(***)
“Dia sudah ada yang punya, lupakan saja.”
Seakan ucapan barusan bisa mematahkan semangat Martin.
Martin mencibir, menanggap lalu ucapan Jordan. Ia tidak peduli. Ia tidak peduli jika pemudi itu sudah dimiliki. Ia tidak peduli jika status pemudi itu sudah tidak available lagi. Ia bahkan tidak peduli jika pacar si pemudi itu akan mencak-mencak jika mengetahui tindakan nekat apa yang hendak ia lakukan.
Yang ia pedulikan hanya satu: bahwa pemudi itu— Gabrielle Taylor —harus jadi miliknya dalam tempo secepat mungkin.
(***)
“Martin, tunggu! Kenapa buru-buru amat sih? Bel masuk bahkan belum berbunyi, jeez!” Jordan sibuk mendumel ketika akhirnya berhasil menjejeri langkah cepat Martin.
Martin hanya memandang sambil lalu sahabat karibnya itu.

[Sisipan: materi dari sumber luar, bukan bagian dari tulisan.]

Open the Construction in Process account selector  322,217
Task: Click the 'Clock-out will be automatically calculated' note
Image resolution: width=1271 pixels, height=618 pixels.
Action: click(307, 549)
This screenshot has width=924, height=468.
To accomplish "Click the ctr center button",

Ia sibuk memperhatikan jadwal pelajaran di secarik kertas sementara matanya berkelana kesana kemari mencari ruang kelasnya. “Aku menyamakan semua kelas yang kupilih tahun ini dengan milik Gabrielle .” Ujarnya. “Aku harus duduk di sebelahnya di setiap kelas.”
Jordan mendengus, menganggap tolol apa yang sedang dilakukan Martin kini. “Tahu tidak, kau seperti kena pelet atau sejenisnya?!” gerutunya. “Tidak ada angin tidak ada hujan, tahu-tahu saja jatuh cinta setengah mati dengan si Gabrielle ini!”

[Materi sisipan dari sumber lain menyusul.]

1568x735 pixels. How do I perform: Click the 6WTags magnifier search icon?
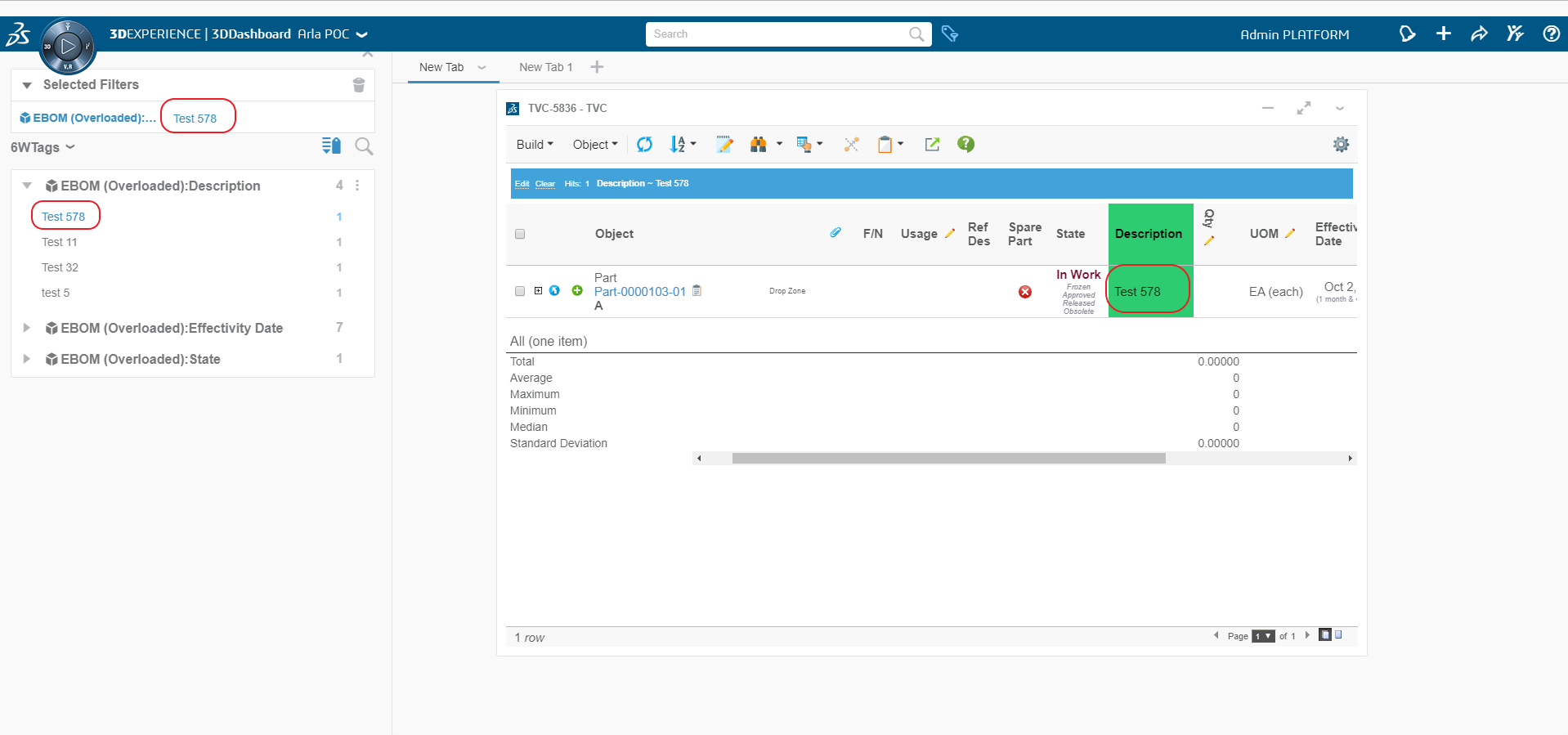(364, 146)
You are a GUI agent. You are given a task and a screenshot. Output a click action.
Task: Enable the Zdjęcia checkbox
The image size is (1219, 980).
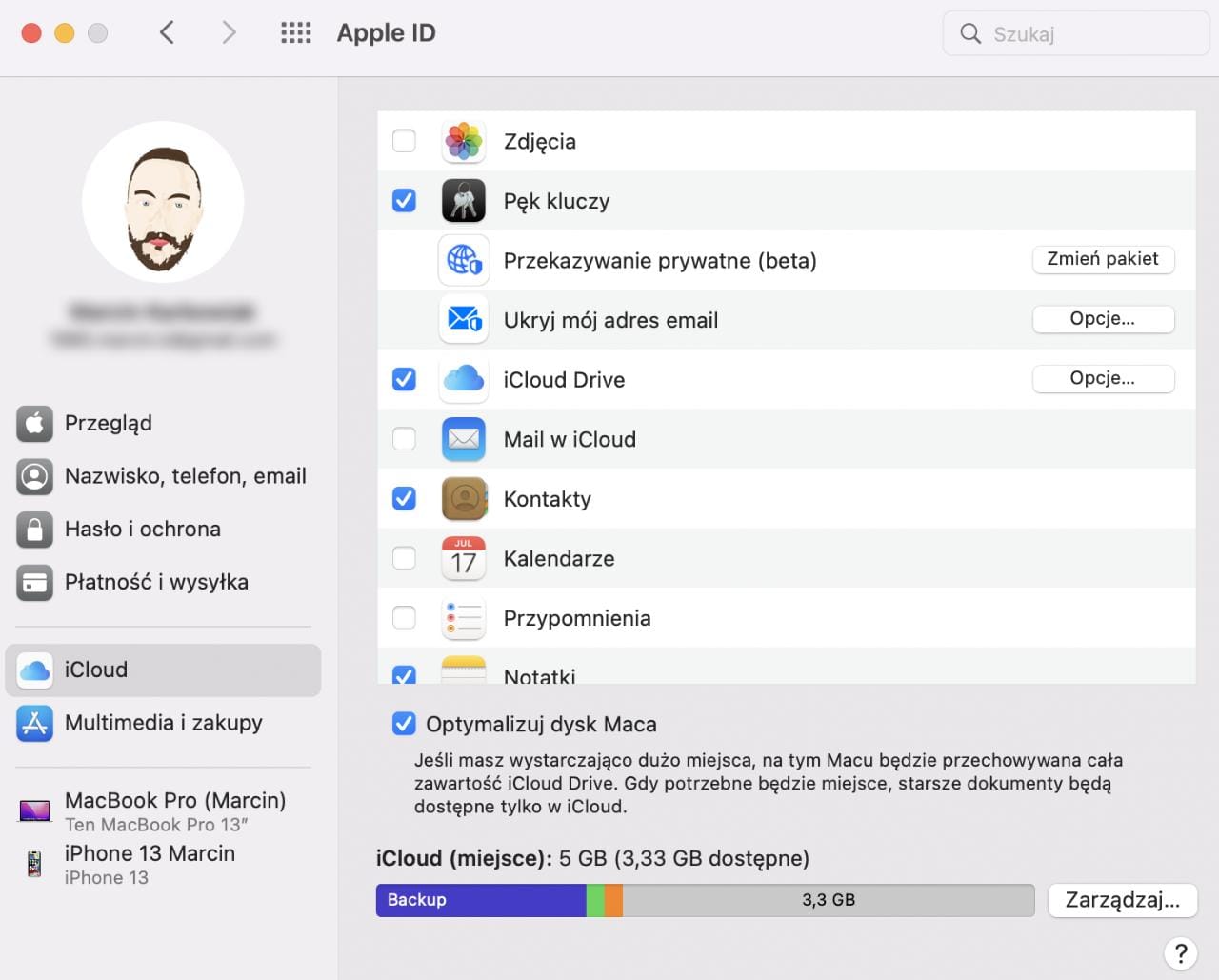404,141
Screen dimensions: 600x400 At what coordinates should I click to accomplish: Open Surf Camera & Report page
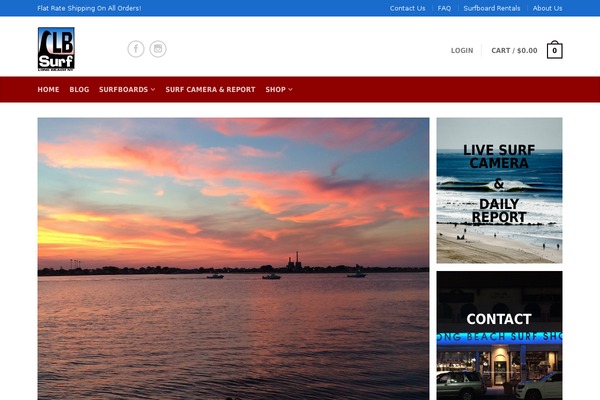pyautogui.click(x=210, y=89)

“Oh, tak usah cemburu begitu lah, Jordan.” Martin berujar tenang.
“Heh, siapa juga yang cemburu!”
Langkah Martin berhenti ketika sampai di kelas Sejarah. Ia membuka pintu dan melongok ke dalam kelas. Kosong melompong, tentu saja. Bel masuk pun baru akan berbunyi setengah jam lagi. Jordan hanya bisa tepok jidat sambil kembali memaki-maki karena datang kepagian. Martin sendiri dengan santai memasuki kelas dan menaruh tasnya di meja paling depan.
Meja yang biasanya ditempati oleh Gabrielle Taylor.
Jordan menyeret kakinya ogah-ogahan ke dalam kelas, mengambil tempat di pojok belakang. Memutuskan untuk memakai headphone dan tidak mengacuhkan Martin sama sekali.